Render the lines of all the records below as a numbered list, leaving out the blank lines.

▸ Data in this exercise:
[START]

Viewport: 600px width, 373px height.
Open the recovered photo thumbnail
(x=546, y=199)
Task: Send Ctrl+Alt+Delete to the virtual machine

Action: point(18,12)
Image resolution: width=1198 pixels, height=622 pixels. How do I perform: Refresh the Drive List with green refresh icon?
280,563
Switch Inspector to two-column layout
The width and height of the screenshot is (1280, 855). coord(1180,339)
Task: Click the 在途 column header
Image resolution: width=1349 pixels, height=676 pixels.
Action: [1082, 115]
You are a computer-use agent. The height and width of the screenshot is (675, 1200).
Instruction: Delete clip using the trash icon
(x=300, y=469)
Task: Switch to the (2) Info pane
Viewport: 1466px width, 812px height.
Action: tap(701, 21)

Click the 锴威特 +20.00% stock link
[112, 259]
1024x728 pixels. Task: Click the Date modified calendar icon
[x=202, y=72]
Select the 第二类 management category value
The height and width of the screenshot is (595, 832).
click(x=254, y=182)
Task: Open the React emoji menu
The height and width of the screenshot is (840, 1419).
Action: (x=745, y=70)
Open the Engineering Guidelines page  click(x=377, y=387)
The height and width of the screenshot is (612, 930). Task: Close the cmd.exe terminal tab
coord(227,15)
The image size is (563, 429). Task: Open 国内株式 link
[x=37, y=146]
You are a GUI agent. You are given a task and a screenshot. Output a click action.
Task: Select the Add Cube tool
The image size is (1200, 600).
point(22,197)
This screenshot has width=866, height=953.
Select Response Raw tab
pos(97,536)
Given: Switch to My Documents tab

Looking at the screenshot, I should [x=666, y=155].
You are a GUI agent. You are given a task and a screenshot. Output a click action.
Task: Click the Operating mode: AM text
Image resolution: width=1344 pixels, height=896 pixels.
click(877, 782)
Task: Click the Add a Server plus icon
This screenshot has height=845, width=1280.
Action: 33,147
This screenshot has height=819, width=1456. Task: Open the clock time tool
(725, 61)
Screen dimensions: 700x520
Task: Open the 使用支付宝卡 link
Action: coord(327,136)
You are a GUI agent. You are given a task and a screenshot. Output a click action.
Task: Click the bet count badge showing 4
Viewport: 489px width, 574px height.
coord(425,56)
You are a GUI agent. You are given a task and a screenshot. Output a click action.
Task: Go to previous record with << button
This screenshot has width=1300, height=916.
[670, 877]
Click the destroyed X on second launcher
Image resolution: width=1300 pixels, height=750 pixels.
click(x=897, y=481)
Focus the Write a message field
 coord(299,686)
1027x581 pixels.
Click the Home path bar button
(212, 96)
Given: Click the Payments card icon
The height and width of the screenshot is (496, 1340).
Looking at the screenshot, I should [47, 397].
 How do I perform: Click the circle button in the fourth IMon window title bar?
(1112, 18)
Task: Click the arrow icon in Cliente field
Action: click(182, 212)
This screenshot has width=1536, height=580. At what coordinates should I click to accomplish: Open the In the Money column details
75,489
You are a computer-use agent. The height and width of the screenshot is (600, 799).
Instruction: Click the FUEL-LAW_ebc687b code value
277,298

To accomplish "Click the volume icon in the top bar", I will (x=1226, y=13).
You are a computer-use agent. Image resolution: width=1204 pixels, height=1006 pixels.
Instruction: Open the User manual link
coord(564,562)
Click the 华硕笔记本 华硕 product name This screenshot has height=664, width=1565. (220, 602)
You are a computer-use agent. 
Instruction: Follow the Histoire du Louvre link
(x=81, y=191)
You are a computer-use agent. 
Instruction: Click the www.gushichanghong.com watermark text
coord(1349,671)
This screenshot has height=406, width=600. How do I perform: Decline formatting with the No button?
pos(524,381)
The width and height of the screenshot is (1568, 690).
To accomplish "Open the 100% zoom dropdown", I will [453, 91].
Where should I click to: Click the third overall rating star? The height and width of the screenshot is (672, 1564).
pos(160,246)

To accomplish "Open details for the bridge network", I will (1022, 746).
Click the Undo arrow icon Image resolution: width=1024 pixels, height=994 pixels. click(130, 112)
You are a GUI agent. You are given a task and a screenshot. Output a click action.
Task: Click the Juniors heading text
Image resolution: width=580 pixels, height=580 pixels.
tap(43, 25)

[END]

▸ Output of the exercise:
1. Viewport: 600px width, 373px height.
2. Open the recovered photo thumbnail
3. (x=546, y=199)
4. Task: Send Ctrl+Alt+Delete to the virtual machine
5. Action: point(18,12)
6. Image resolution: width=1198 pixels, height=622 pixels. How do I perform: Refresh the Drive List with green refresh icon?
7. 280,563
8. Switch Inspector to two-column layout
9. The width and height of the screenshot is (1280, 855). coord(1180,339)
10. Task: Click the 在途 column header
11. Image resolution: width=1349 pixels, height=676 pixels.
12. Action: [1082, 115]
13. You are a computer-use agent. The height and width of the screenshot is (675, 1200).
14. Instruction: Delete clip using the trash icon
15. (x=300, y=469)
16. Task: Switch to the (2) Info pane
17. Viewport: 1466px width, 812px height.
18. Action: tap(701, 21)
19. Click the 锴威特 +20.00% stock link
20. [112, 259]
21. 1024x728 pixels. Task: Click the Date modified calendar icon
22. [x=202, y=72]
23. Select the 第二类 management category value
24. The height and width of the screenshot is (595, 832).
25. click(x=254, y=182)
26. Task: Open the React emoji menu
27. The height and width of the screenshot is (840, 1419).
28. Action: (x=745, y=70)
29. Open the Engineering Guidelines page  click(x=377, y=387)
30. The height and width of the screenshot is (612, 930). Task: Close the cmd.exe terminal tab
31. coord(227,15)
32. The image size is (563, 429). Task: Open 国内株式 link
33. [x=37, y=146]
34. You are a GUI agent. You are given a task and a screenshot. Output a click action.
35. Task: Select the Add Cube tool
36. The image size is (1200, 600).
37. point(22,197)
38. This screenshot has width=866, height=953.
39. Select Response Raw tab
40. pos(97,536)
41. Given: Switch to My Documents tab
42. Looking at the screenshot, I should [x=666, y=155].
43. You are a GUI agent. You are given a task and a screenshot. Output a click action.
44. Task: Click the Operating mode: AM text
45. Image resolution: width=1344 pixels, height=896 pixels.
46. click(877, 782)
47. Task: Click the Add a Server plus icon
48. This screenshot has height=845, width=1280.
49. Action: 33,147
50. This screenshot has height=819, width=1456. Task: Open the clock time tool
51. (725, 61)
52. Screen dimensions: 700x520
53. Task: Open the 使用支付宝卡 link
54. Action: coord(327,136)
55. You are a GUI agent. You are given a task and a screenshot. Output a click action.
56. Task: Click the bet count badge showing 4
57. Viewport: 489px width, 574px height.
58. coord(425,56)
59. You are a GUI agent. You are given a task and a screenshot. Output a click action.
60. Task: Go to previous record with << button
61. This screenshot has width=1300, height=916.
62. [670, 877]
63. Click the destroyed X on second launcher
64. Image resolution: width=1300 pixels, height=750 pixels.
65. click(x=897, y=481)
66. Focus the Write a message field
67.  coord(299,686)
68. 1027x581 pixels.
69. Click the Home path bar button
70. (212, 96)
71. Given: Click the Payments card icon
72. The height and width of the screenshot is (496, 1340).
73. Looking at the screenshot, I should [47, 397].
74.  How do I perform: Click the circle button in the fourth IMon window title bar?
75. (1112, 18)
76. Task: Click the arrow icon in Cliente field
77. Action: click(182, 212)
78. This screenshot has width=1536, height=580. At what coordinates should I click to accomplish: Open the In the Money column details
79. 75,489
80. You are a computer-use agent. The height and width of the screenshot is (600, 799).
81. Instruction: Click the FUEL-LAW_ebc687b code value
82. 277,298
83. To accomplish "Click the volume icon in the top bar", I will (x=1226, y=13).
84. You are a computer-use agent. Image resolution: width=1204 pixels, height=1006 pixels.
85. Instruction: Open the User manual link
86. coord(564,562)
87. Click the 华硕笔记本 华硕 product name This screenshot has height=664, width=1565. (220, 602)
88. You are a computer-use agent. 
89. Instruction: Follow the Histoire du Louvre link
90. (x=81, y=191)
91. You are a computer-use agent. 
92. Instruction: Click the www.gushichanghong.com watermark text
93. coord(1349,671)
94. This screenshot has height=406, width=600. How do I perform: Decline formatting with the No button?
95. pos(524,381)
96. The width and height of the screenshot is (1568, 690).
97. To accomplish "Open the 100% zoom dropdown", I will [453, 91].
98. Where should I click to: Click the third overall rating star? The height and width of the screenshot is (672, 1564).
99. pos(160,246)
100. To accomplish "Open details for the bridge network", I will (1022, 746).
101. Click the Undo arrow icon Image resolution: width=1024 pixels, height=994 pixels. click(130, 112)
102. You are a GUI agent. You are given a task and a screenshot. Output a click action.
103. Task: Click the Juniors heading text
104. Image resolution: width=580 pixels, height=580 pixels.
105. tap(43, 25)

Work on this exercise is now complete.